We are planning a celebration of Steve’s extraordinary life for Apple employees that will take place soon. If you would like to share your thoughts, memories and condolences >in the interim, you can simply email rememberingsteve@apple.com.
No words can adequately express our sadness at Steve’s death or our gratitude for the opportunity to work with him. We will honor his memory by dedicating ourselves to >continuing the work he loved so much.

It seems like Wikipedia’s page dedicated to Jobs has already been updated too:

“Steven Paul Jobs (February 24, 1955 – October 5, 2011) was an American computer entrepreneur and inventor. He was co-founder, chairman, and chief executive officer of Apple Inc. Jobs also previously served as chief executive of Pixar Animation Studios; he became a member of the board of directors of The Walt Disney Company in 2006, following the acquisition of Pixar by Disney. He was credited in Toy Story (1995) as an executive producer.”

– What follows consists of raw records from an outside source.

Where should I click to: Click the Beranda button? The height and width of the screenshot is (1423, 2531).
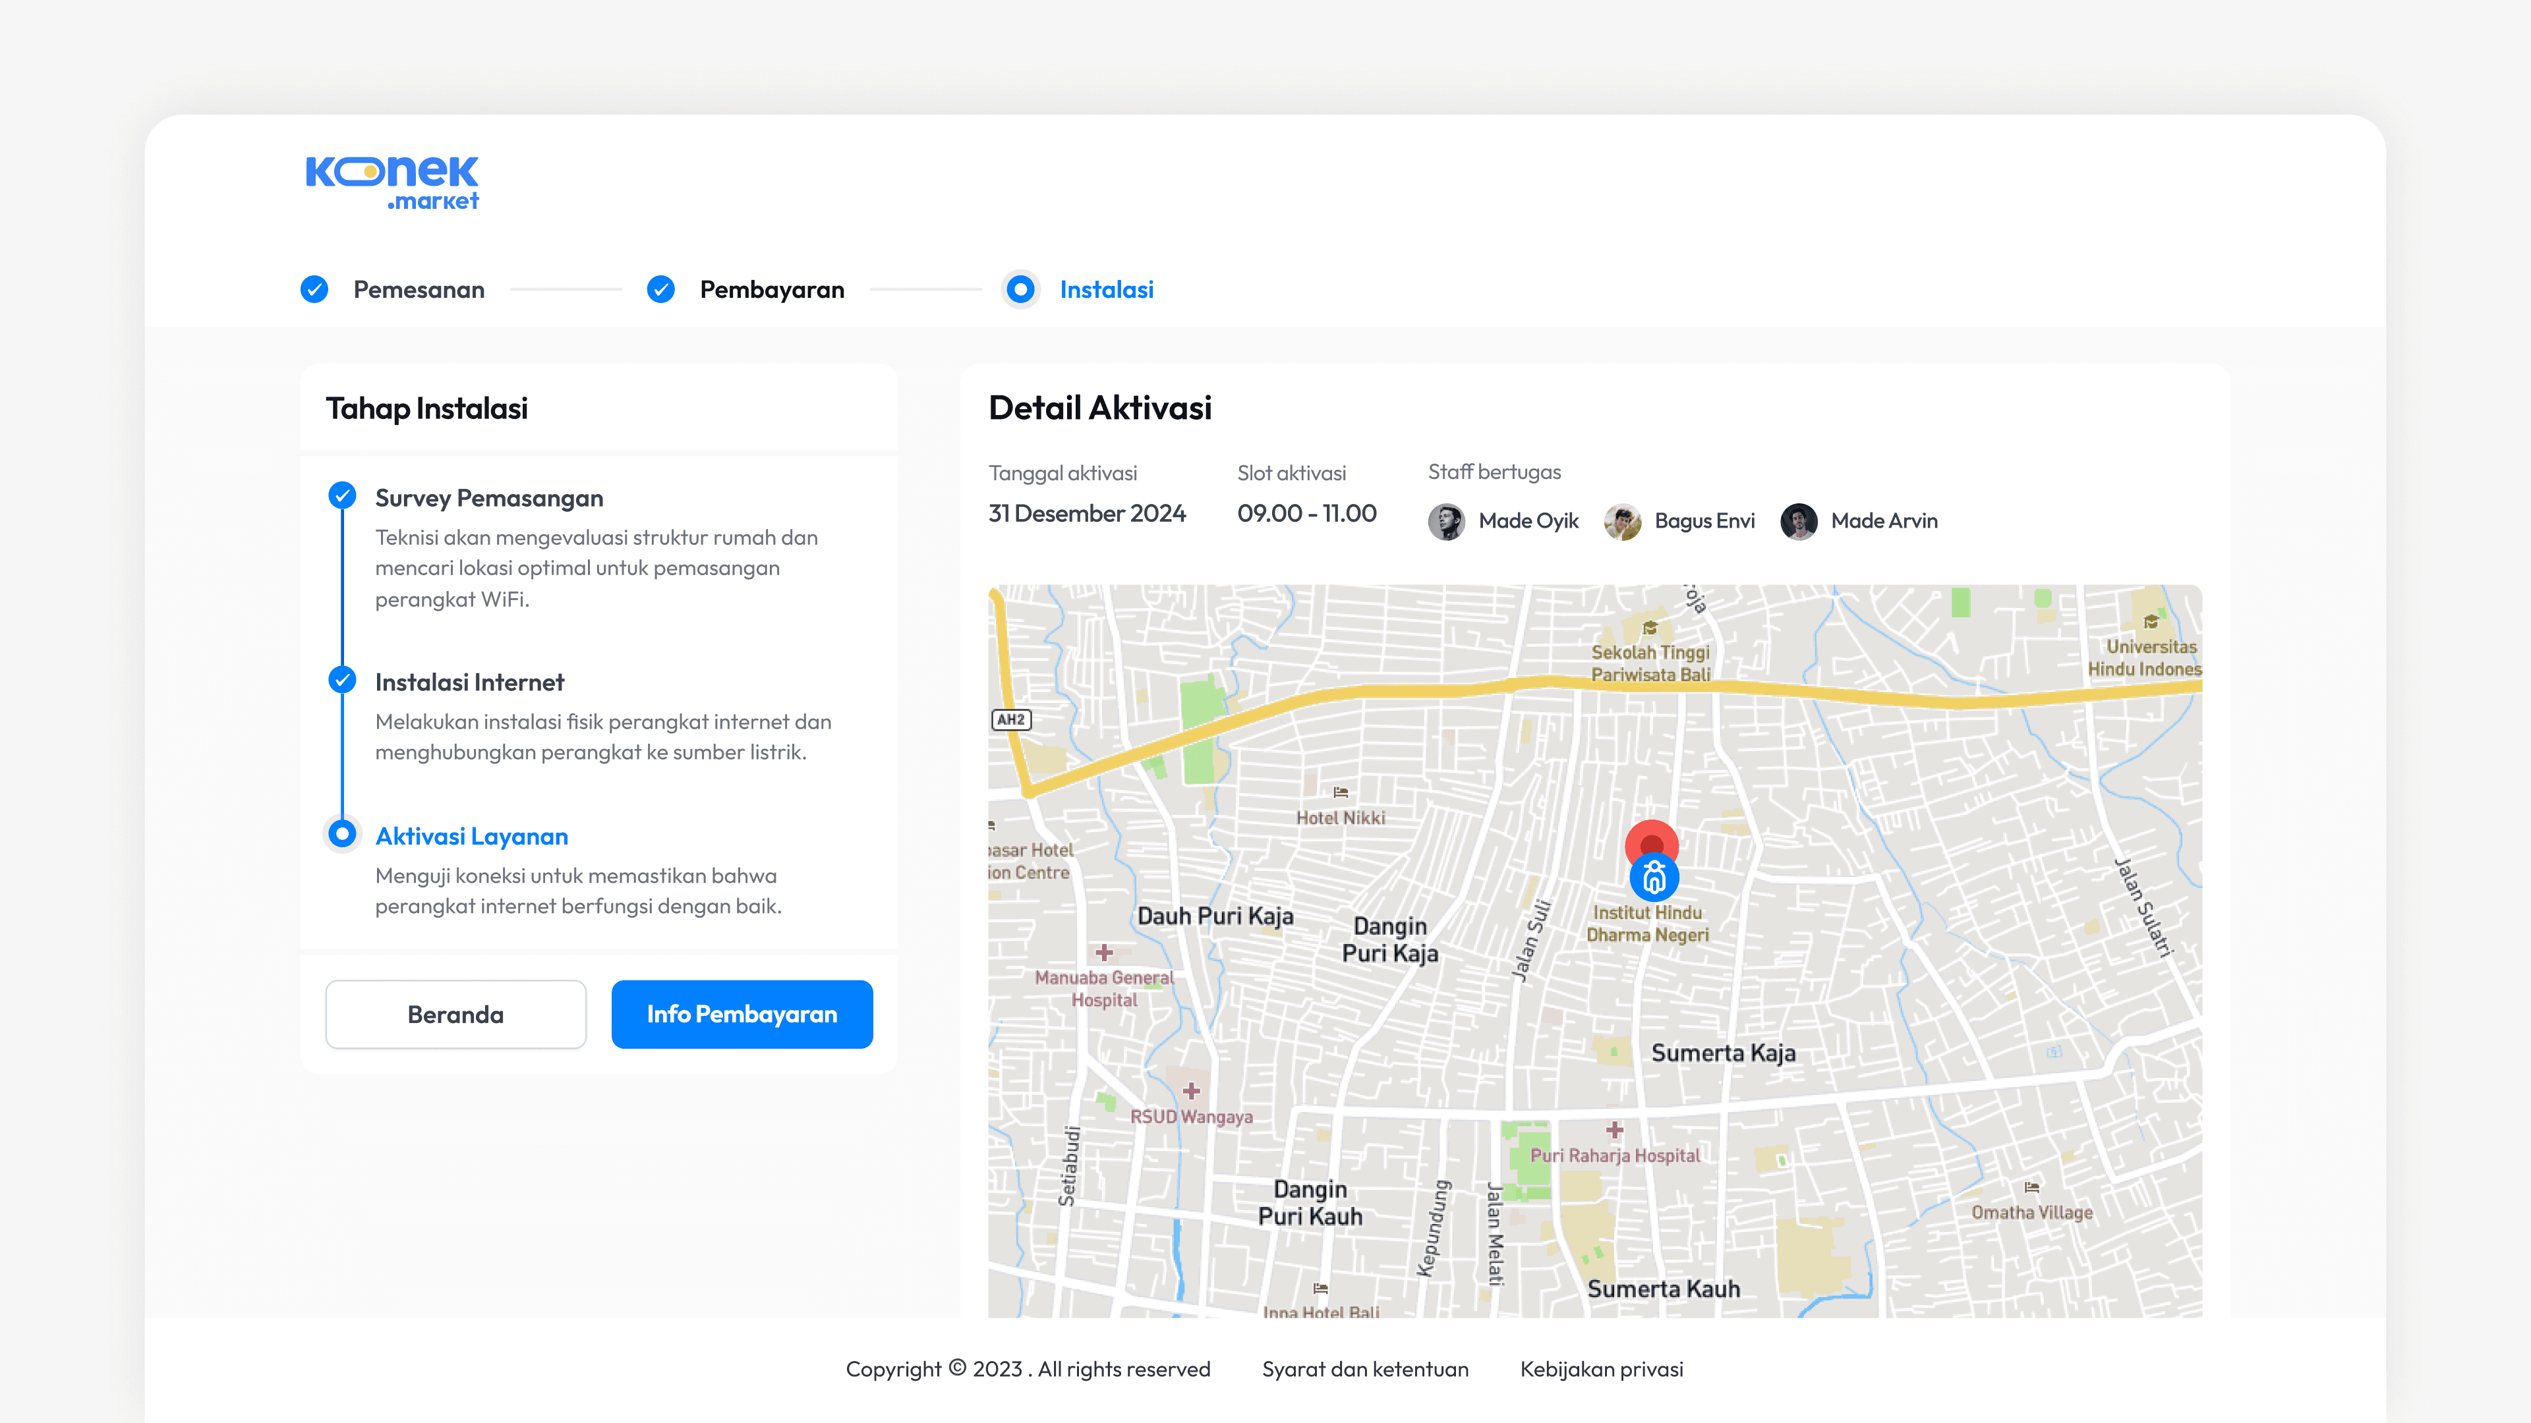[456, 1014]
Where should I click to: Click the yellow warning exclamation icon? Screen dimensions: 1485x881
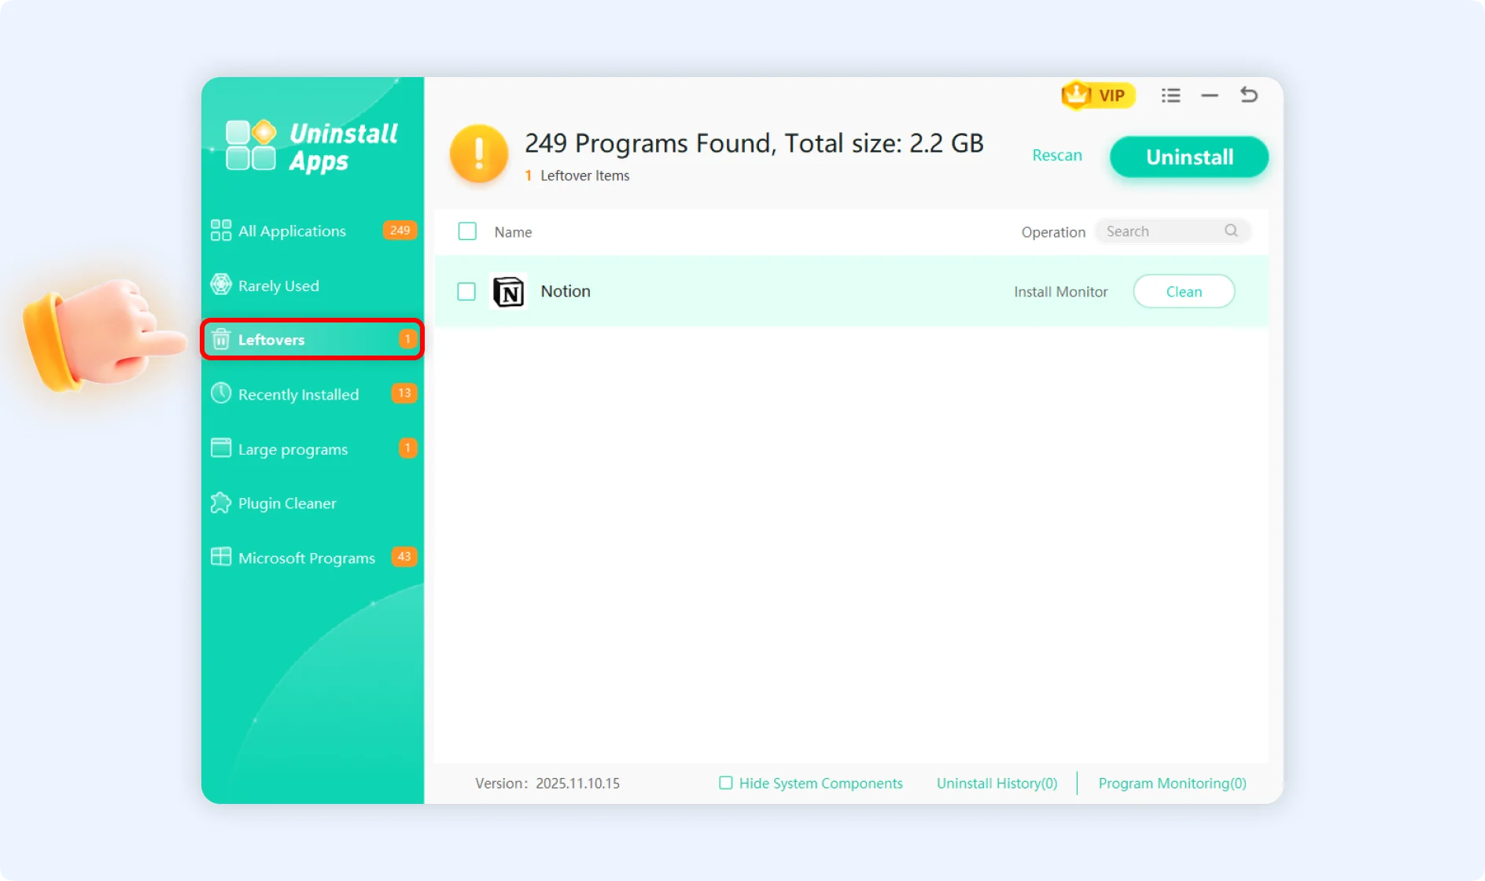click(x=478, y=153)
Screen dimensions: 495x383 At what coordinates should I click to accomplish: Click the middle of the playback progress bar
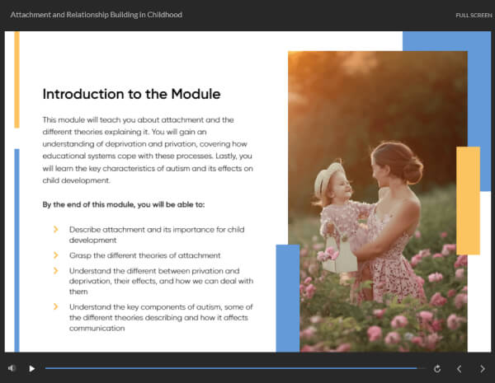[231, 368]
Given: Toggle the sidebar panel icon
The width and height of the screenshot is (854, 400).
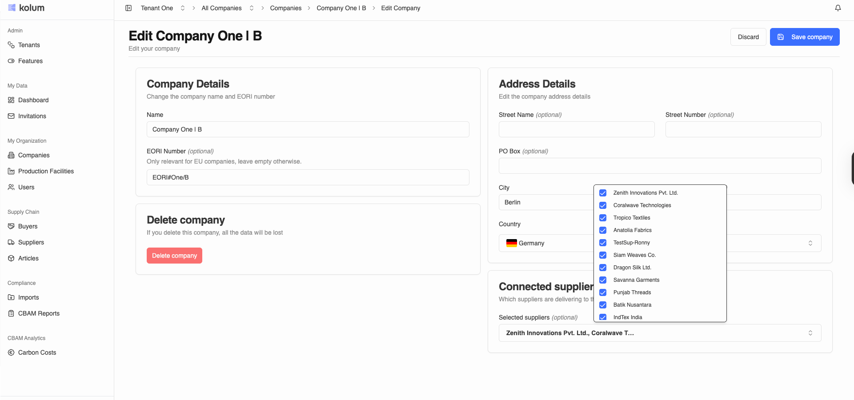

Needless to say, messages about Jobs’ death are now trending on Twitter, and most blogs and news sites are reporting the news.

I would like to remember Steve Jobs with a quote on innovation, since I find his words most inspiring in my work:

“Innovation is not about saying yes to everything. It’s about saying no to all but the most crucial features.”

And also with his unforgettable commencement speech at Stanford University in 2005.

Thank you and rest in peace Steve, I’ll dearly miss your genius, your products, your exciting keynotes and your “one more thing”!